▶ [Goal]
Rewrite the data below with "radio button" replaced by "option button", leaving everything else the same, and omit the pictures from your answer.
# start of Material to process
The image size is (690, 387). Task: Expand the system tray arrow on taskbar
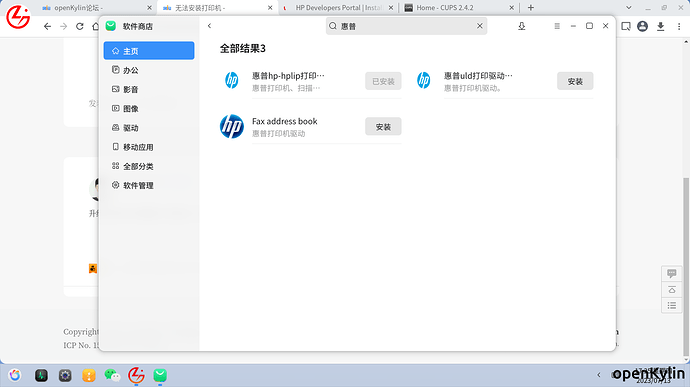[x=598, y=375]
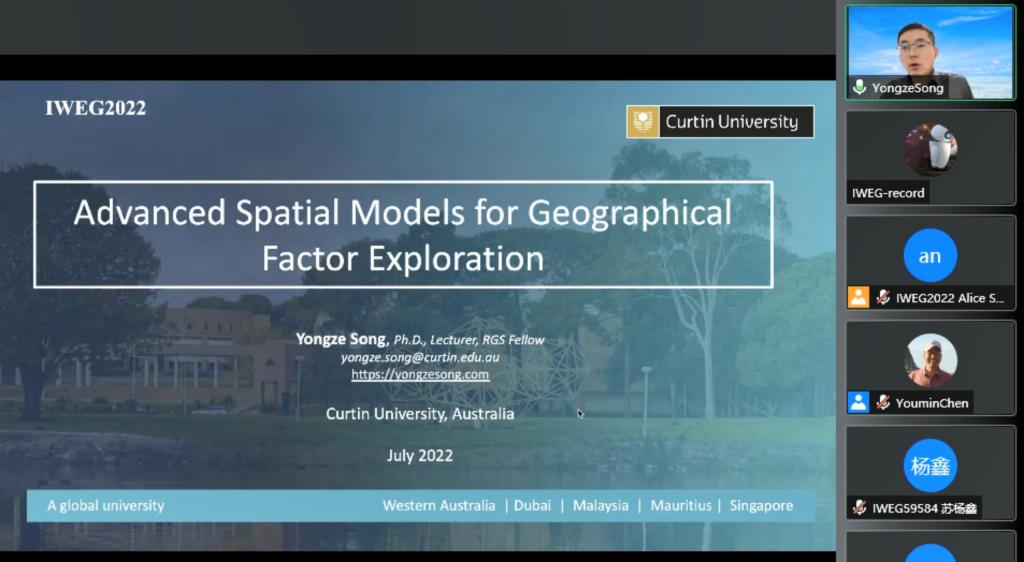Select the 杨鑫 avatar circle

(930, 466)
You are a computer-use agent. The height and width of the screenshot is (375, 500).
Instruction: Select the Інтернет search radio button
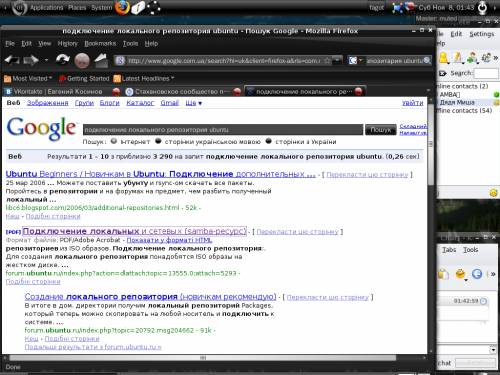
# end of Material to process
▶ [Full output]
The image size is (690, 387). Task: Expand the system tray arrow on taskbar
[x=598, y=375]
Select the 杨鑫 avatar circle

(930, 466)
You are a computer-use agent. The height and width of the screenshot is (375, 500).
Instruction: Select the Інтернет search option button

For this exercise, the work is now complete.